Prendendo spunto da un’affermazione provocatoria di Umberto Eco – «I social media danno diritto di parola a legioni di imbecilli che prima parlano solo al bar dopo un bicchiere di vino, senza danneggiare la collettività […], ora hanno lo stesso diritto di parola di un Premio Nobel» (p. 37) – l’autore mostra come la possibilità di dire qualunque cosa in rete non sia segno di libertà di espressione, ma piuttosto di livellamento.
Inoltre, questa forma di comunicazione tende a ridurre il discorso a brevi annotazioni impressionistiche e a regredire culturalmente. (Se un tempo i discorsi dei politici contavano decine di migliaia di parole), oggi i post che fanno maggiormente opinione su Facebook (66%) non superano gli 80 caratteri; la multimedialità colpisce l’attenzione, ma resta alla superficie delle cose: «Il cervello processa i contenuti video 60.000 volte più rapidamente dei testi. La maggior parte dei primi dieci video più visti in Europa nel 2018 sulla piattaforma You Tube non supera i 2 minuti […]. In Italia gli utenti preferiscono guardare video che durino in media fra i 30 e i 50 secondi» (pp. 38 s).
Da qui una diminuzione anche del tempo dedicato alla lettura di un testo (8 secondi in media, a fronte dei 12 secondi nel 2000), che rischia di ridurre il dibattito su questioni complesse – con conseguenze a volte irreversibili, come nel caso della Brexit – a colpi di slogan e titoli colorati. L’autore riprende una metafora utilizzata da Nicholas Carr sul differente impatto che tutto ciò presenta sui processi cognitivi: «Una volta ero un subacqueo nel mare delle parole. Adesso sfreccio sulla superficie come ragazzino in acquascooter» (p. 41). Si manifesta quindi la tendenza a una pericolosa omologazione culturale su tematiche fondamentali per il vivere comune, che può diventare un grave pericolo per lo stato di salute delle democrazie delle società occidentali.
Alla luce di queste analisi, l’autore si chiede come sia possibile invertire tale tendenza, dato che il web rimane un punto di non ritorno. La parte finale del libro cerca di elaborare possibili proposte, come, ad esempio, la promozione del giornalismo di qualità: i media esercitano di fatto una funzione di controllo, mettendo in guardia da un uso improprio dei social e da possibili manipolazioni dei dati a disposizione, come è accaduto nel corso dello scandalo di Cambridge Analytica.
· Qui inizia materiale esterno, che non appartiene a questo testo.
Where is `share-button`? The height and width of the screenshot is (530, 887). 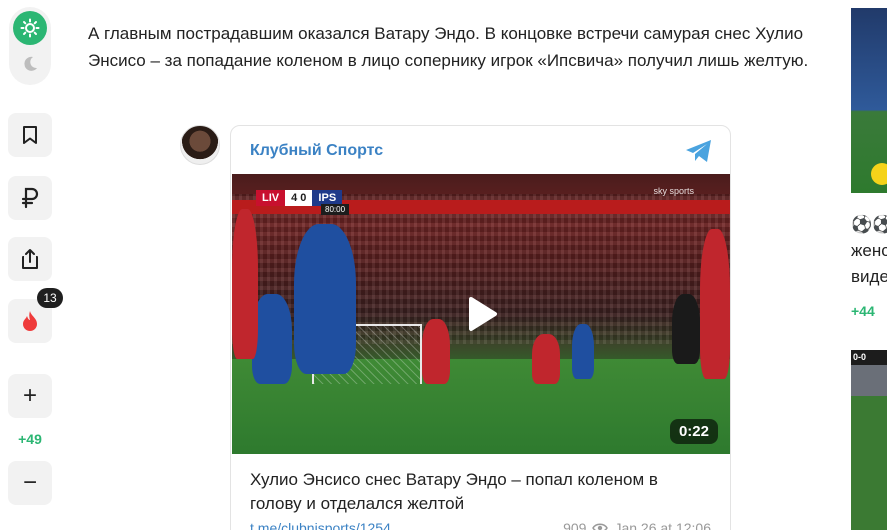
share-button is located at coordinates (30, 259).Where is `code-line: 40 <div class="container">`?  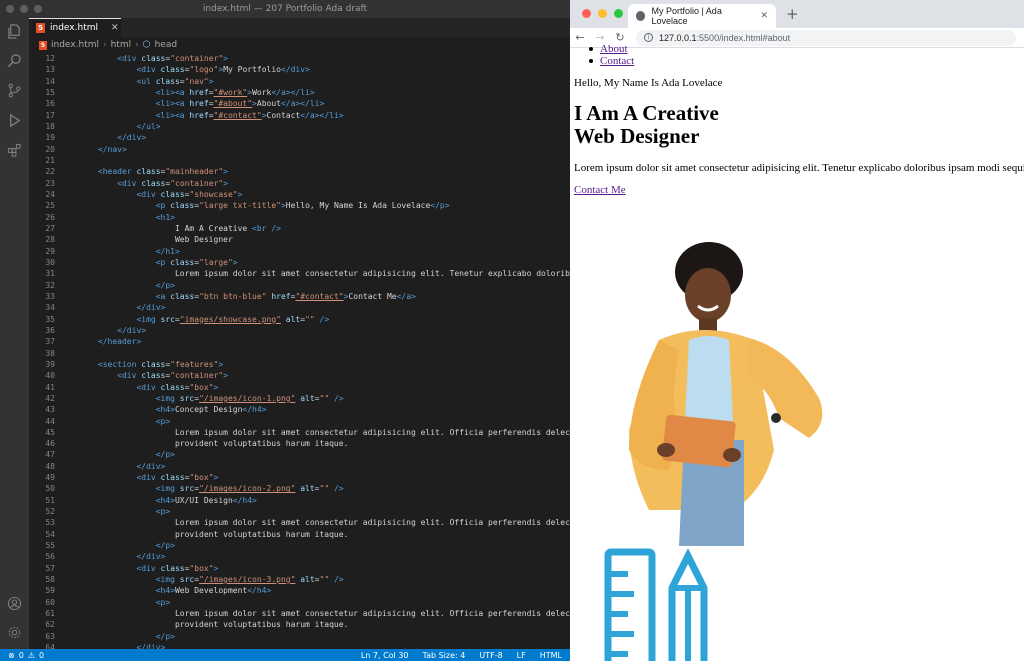 code-line: 40 <div class="container"> is located at coordinates (300, 376).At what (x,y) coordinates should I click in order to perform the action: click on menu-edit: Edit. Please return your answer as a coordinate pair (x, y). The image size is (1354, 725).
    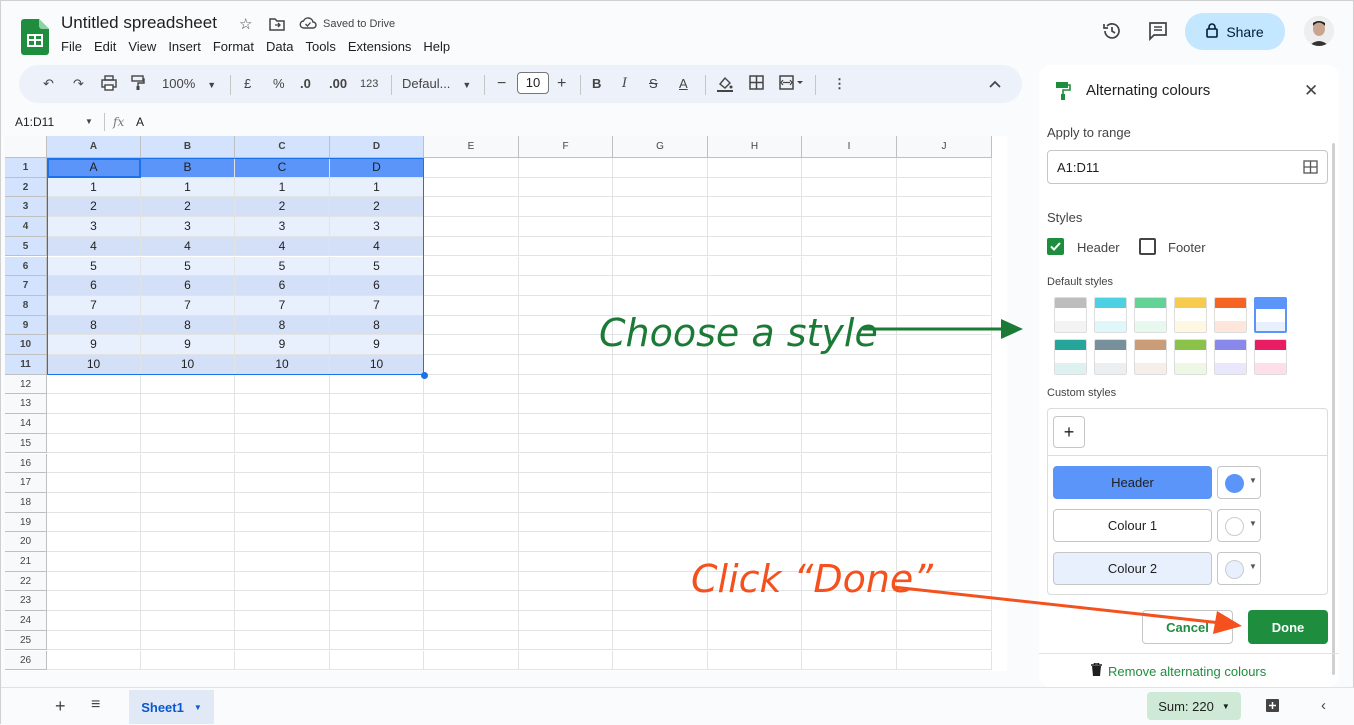
    Looking at the image, I should click on (108, 46).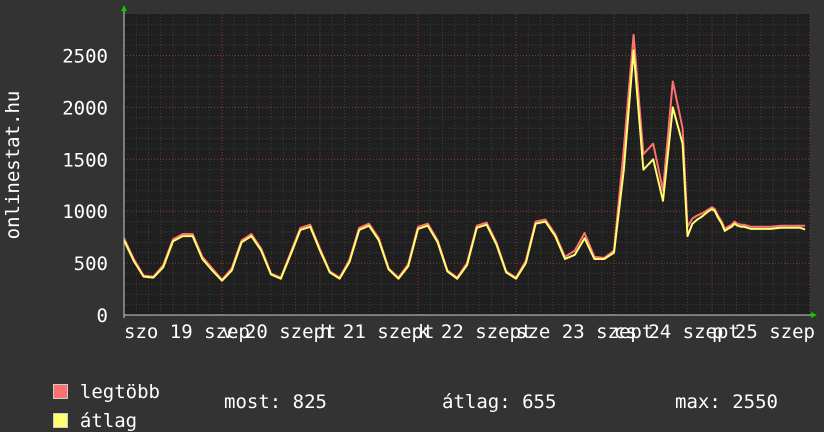  What do you see at coordinates (814, 315) in the screenshot?
I see `x-axis-arrow` at bounding box center [814, 315].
Vi è poi il ruolo indispensabile delle istituzioni, che devono tutelare il bene comune della collettività, obbligando i grandi gestori dei siti e dei canali social a vigilare sui contenuti postati. […].
Vi è infine il compito del mondo educativo e sociale – scuola, famiglia, associazioni culturali e religiose -, perché l’educazione al digitale divenga sempre più oggetto di specifici curricula (p. 129).
La sfida deve porsi su un altro piano, come quello della promozione degli aspetti etici del web che favoriscono lo scambio, il rispetto e l’impegno collettivo […] (Betty Varghese, La Civiltà Cattolica, n. 4095 del 6/20 febbraio 2021, pp. 307-309).